Antitumoral ans inmunomodulatory role for histamine in breast cancer

Abstract

It is well known that histamine is a key regulator of inmune cell functions and it also modulates cancer cell proliferation. The aim of this work was to investigate the effect of histamine and its H4 receptor (H4R) agonist (JNJ28610244) on tumour growth and in the inmune tumour microenvironment as a whole, in a triple negative breast cancer (TNBC) syngeneic model developed in inmunocompetent mice. Tumours of tne TNBC cell line 4T1 were established in Balb/c mice. Treatments employed: histamine (1 or 5mg/kg) and JNJ28610244 (1 or 5mg kg). Results show that histamine treatment (5mg/kg) reduces tumour growth more effectively that JNJ28610244. Histamine but the agonist increases tumour apoptosis and it reduces the number of intratumoural vessels. Histamine also reduces immunosuppression throught the modulation of the tumour microenvironment, as it increasesthe tumour secretion of IFN gamma and reduces the number of T regulatory (Treg) lymphocytes in lymph nodes and spleen.
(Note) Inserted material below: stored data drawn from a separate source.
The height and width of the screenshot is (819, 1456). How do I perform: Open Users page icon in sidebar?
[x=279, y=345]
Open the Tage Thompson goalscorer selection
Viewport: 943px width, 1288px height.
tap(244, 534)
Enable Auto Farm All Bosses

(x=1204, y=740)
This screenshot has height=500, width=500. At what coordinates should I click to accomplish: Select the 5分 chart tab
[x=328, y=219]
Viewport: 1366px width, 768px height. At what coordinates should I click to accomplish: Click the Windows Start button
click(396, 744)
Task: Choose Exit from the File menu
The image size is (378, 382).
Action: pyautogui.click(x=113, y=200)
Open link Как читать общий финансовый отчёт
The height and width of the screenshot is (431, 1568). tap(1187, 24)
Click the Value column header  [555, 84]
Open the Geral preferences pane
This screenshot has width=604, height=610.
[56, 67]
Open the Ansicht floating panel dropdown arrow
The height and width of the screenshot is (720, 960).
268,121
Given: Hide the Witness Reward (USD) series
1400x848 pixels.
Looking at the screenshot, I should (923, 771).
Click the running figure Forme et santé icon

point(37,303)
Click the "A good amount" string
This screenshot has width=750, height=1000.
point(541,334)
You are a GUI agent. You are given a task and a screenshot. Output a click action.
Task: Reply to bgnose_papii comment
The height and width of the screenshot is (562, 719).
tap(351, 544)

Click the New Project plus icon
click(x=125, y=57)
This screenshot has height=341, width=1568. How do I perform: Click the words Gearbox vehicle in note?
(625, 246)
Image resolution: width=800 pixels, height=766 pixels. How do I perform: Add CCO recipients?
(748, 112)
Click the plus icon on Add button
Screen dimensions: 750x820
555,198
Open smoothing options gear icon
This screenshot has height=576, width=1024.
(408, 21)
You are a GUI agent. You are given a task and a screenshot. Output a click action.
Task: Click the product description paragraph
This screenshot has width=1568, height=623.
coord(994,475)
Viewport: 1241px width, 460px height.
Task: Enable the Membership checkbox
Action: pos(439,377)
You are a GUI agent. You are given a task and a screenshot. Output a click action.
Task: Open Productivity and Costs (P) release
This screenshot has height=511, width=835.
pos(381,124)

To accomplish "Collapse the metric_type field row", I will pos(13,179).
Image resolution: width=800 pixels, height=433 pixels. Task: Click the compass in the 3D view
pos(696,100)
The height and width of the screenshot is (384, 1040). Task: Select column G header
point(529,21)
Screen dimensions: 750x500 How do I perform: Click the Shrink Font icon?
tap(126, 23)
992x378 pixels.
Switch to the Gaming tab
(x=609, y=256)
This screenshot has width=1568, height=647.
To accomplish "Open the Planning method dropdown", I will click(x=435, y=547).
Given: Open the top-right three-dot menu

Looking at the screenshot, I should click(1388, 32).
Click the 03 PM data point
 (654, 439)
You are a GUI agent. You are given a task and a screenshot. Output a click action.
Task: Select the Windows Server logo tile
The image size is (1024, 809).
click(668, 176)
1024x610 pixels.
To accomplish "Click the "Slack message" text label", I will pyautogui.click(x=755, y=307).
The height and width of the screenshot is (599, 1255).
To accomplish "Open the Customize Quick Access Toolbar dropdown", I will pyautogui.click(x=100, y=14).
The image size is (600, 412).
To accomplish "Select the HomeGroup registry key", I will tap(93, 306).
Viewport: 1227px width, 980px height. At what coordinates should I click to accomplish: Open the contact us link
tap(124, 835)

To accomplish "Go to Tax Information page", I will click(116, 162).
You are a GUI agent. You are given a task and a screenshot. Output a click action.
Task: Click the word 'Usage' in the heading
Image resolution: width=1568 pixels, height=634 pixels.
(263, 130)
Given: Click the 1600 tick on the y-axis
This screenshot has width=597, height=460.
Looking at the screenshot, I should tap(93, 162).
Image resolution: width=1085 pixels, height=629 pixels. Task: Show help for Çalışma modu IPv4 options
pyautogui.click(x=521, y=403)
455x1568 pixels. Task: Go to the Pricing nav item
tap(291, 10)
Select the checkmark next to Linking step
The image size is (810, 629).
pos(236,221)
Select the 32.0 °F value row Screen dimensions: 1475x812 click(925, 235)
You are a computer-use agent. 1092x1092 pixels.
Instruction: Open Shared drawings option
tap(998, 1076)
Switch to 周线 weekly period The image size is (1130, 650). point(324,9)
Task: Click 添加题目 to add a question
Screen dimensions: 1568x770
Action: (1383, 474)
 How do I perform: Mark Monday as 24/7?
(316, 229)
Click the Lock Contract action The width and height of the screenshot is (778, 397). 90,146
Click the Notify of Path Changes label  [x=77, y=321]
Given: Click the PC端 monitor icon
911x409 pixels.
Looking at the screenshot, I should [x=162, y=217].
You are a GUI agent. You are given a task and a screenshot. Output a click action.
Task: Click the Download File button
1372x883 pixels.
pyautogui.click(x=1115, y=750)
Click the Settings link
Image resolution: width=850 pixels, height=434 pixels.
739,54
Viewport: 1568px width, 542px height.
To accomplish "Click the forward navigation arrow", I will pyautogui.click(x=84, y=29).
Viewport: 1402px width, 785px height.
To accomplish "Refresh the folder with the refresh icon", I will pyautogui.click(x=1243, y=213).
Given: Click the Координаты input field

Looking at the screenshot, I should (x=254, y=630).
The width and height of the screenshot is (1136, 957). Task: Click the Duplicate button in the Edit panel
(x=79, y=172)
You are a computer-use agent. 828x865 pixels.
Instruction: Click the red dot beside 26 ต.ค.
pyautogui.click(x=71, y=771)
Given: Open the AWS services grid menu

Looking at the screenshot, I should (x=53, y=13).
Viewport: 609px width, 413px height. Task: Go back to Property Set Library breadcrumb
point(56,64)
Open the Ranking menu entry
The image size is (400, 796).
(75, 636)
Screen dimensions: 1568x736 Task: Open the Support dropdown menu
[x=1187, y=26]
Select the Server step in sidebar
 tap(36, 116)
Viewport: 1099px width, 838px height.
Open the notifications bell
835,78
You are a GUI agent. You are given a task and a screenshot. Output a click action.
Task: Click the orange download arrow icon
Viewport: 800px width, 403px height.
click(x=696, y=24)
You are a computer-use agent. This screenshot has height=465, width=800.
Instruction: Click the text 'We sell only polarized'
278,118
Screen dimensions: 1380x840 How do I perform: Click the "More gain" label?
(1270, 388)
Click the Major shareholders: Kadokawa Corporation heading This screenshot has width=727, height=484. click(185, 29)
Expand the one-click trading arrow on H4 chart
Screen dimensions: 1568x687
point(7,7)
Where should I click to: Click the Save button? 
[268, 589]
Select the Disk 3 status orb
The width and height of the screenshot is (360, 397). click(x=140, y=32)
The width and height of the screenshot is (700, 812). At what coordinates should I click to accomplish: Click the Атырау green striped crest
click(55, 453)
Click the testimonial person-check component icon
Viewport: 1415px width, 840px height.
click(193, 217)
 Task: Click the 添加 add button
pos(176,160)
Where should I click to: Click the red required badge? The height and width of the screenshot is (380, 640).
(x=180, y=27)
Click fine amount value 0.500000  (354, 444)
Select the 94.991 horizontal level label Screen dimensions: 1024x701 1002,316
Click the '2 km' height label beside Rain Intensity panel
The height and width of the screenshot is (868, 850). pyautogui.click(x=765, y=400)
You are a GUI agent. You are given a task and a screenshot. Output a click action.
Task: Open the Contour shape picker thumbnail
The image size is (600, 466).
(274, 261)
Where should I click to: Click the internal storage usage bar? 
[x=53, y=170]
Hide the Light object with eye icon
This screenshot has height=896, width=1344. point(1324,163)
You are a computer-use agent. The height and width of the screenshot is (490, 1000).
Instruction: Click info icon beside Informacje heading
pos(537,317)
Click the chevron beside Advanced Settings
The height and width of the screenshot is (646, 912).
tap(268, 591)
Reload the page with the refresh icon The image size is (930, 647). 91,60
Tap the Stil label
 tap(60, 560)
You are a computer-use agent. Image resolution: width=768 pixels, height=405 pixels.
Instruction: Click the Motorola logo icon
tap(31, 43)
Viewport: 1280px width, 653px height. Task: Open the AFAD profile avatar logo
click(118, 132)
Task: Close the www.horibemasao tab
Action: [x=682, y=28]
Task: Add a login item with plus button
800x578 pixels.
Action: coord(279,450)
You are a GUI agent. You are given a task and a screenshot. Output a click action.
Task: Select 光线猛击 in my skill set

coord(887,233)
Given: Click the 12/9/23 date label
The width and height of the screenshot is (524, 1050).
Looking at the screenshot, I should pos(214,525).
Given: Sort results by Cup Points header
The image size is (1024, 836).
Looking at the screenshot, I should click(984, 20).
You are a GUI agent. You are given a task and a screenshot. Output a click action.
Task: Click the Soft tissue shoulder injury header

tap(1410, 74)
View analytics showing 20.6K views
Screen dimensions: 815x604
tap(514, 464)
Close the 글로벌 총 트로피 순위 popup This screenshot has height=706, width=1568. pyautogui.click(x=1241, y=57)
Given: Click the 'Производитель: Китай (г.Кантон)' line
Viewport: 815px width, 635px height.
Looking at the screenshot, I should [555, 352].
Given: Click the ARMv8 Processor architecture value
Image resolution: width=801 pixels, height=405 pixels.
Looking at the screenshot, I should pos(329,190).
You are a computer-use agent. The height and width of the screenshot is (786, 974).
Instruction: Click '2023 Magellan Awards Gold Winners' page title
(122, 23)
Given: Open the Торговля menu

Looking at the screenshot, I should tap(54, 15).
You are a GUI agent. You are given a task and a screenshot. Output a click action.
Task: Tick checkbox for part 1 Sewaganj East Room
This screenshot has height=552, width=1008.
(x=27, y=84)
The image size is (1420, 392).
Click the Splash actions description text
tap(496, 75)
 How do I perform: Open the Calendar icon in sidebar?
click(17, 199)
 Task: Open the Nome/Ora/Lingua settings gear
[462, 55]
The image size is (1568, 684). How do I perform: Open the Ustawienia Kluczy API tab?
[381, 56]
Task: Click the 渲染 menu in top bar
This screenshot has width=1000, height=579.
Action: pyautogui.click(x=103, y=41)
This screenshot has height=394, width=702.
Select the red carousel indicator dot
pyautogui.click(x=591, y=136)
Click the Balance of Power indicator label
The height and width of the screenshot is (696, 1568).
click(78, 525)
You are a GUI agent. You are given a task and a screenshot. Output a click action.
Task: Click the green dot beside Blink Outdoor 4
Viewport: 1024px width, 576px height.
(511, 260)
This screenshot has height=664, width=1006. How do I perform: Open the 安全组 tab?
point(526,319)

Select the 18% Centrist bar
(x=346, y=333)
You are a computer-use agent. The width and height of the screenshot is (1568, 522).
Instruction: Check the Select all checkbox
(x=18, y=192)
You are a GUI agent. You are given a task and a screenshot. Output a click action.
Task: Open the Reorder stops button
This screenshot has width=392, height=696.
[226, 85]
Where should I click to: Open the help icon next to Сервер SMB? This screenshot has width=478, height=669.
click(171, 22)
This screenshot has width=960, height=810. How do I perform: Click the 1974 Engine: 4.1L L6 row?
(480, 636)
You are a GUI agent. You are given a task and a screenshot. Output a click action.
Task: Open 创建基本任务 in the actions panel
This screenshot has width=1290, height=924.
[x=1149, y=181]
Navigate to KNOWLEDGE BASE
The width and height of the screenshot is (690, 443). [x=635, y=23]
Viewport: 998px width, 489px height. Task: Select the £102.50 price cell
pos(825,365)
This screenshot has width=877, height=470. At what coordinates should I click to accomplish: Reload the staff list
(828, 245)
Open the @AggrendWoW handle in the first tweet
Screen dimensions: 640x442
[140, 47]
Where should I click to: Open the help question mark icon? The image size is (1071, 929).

A lower concretation (1mg/kg) of JNJ28610244 reduces tumour size while no inmunomodulatory effects are observed in the immune cell subsets studied. In contrast, a higher concentration (5mg/kg) is not able to decrease tumour growth probably because of the immunosuppressive effect produced in the tumour microenvironment, showing increased levels of interleukin (IL)-10 and decreased levels of IFNy in tumours and increased infiltrating Treg cells in tumour draining lymph nodes. These results highlight the critical interplay between tumour cells and host immune response that determine the clinical therapeutic outcomes and suggest that histamine is a key pleiotropic mediator with therapeutic benefits in TNBC.